## Action item
Exactly as written, copy every line from the one containing "Viewport: 956px width, 515px height." through the end of the records, with the pictures left out.
** Opening Records for this exercise block **
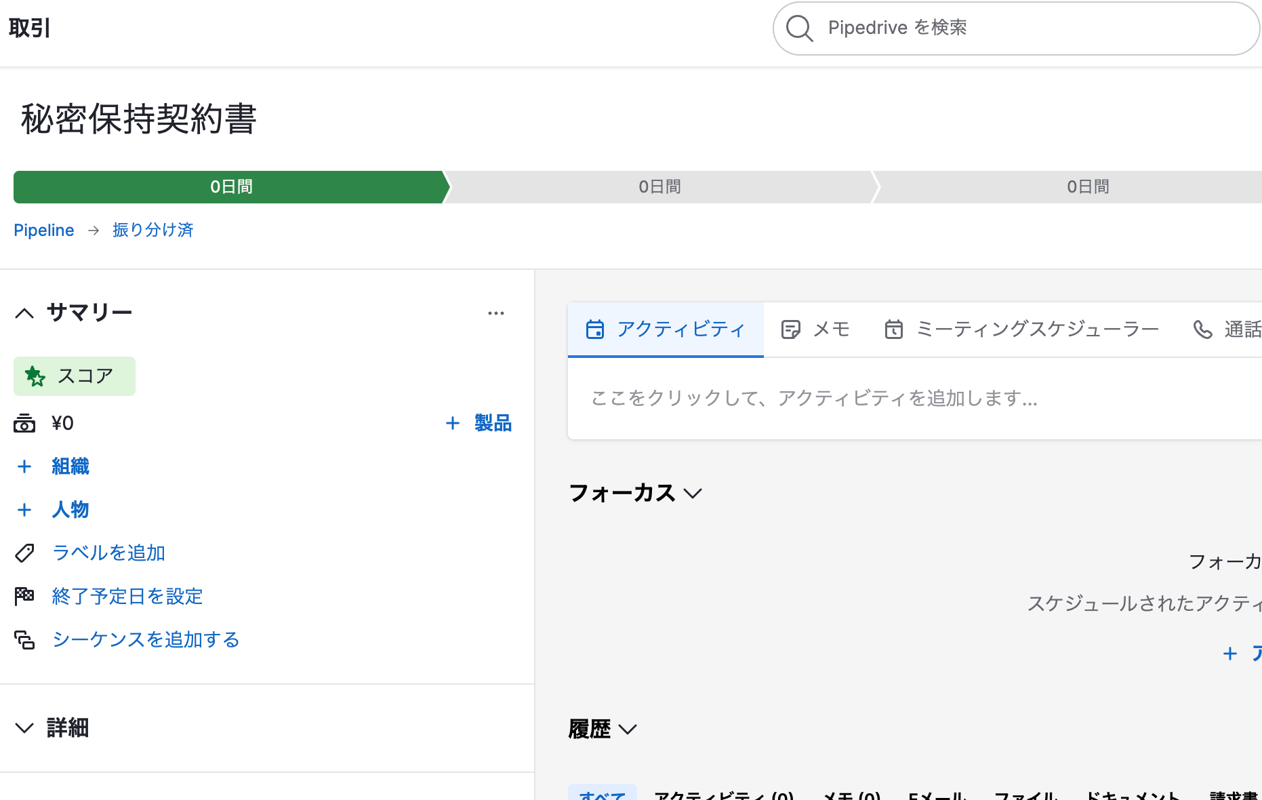The width and height of the screenshot is (1262, 800).
Task: Click the search magnifier icon
Action: coord(799,28)
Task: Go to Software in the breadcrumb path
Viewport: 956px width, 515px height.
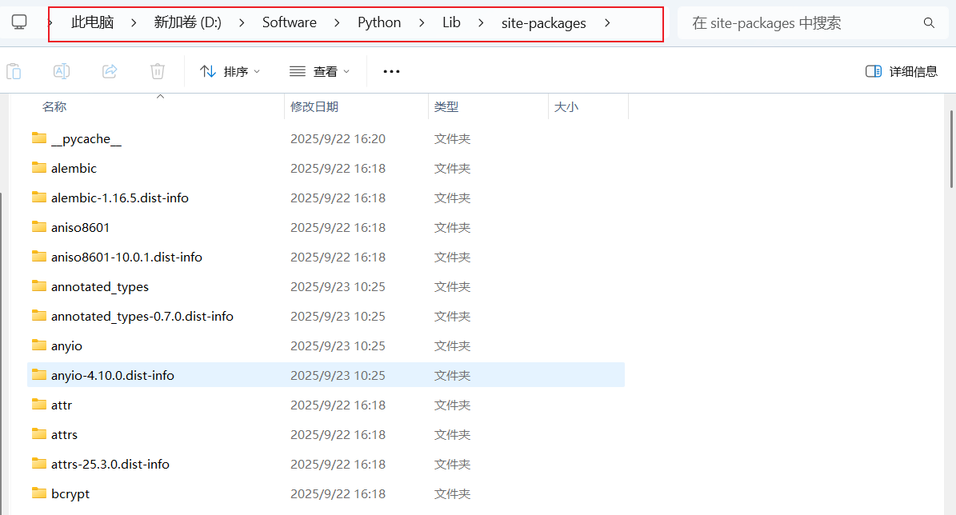Action: pyautogui.click(x=290, y=23)
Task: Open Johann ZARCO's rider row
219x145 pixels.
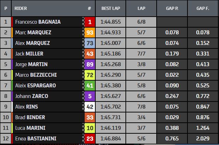Action: pos(32,96)
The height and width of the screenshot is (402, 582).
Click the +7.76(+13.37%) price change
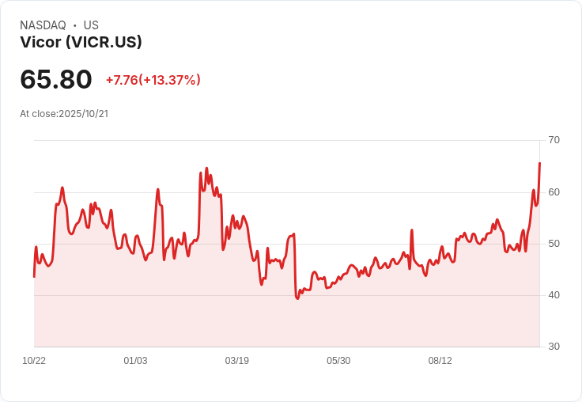pyautogui.click(x=153, y=80)
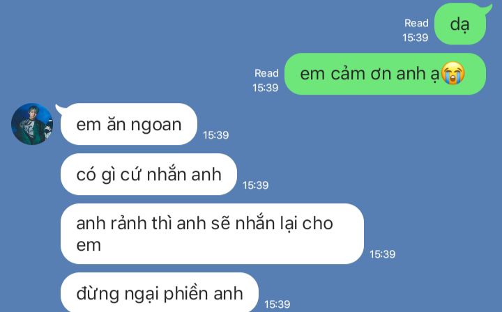The image size is (502, 312).
Task: Tap the "em ăn ngoan" message bubble
Action: pos(129,124)
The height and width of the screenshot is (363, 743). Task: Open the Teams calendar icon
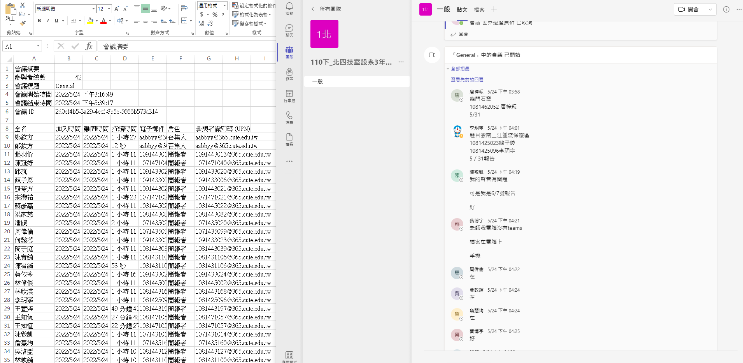tap(289, 95)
** Closing Records for this exercise block **
## Written solution
Viewport: 956px width, 515px height.
Action: pyautogui.click(x=290, y=23)
Task: Open Johann ZARCO's rider row
219x145 pixels.
Action: pos(32,96)
The height and width of the screenshot is (402, 582).
Click the +7.76(+13.37%) price change
pyautogui.click(x=153, y=80)
The image size is (502, 312).
Task: Tap the "em ăn ngoan" message bubble
Action: pos(129,124)
The height and width of the screenshot is (363, 743). Task: Open the Teams calendar icon
tap(289, 95)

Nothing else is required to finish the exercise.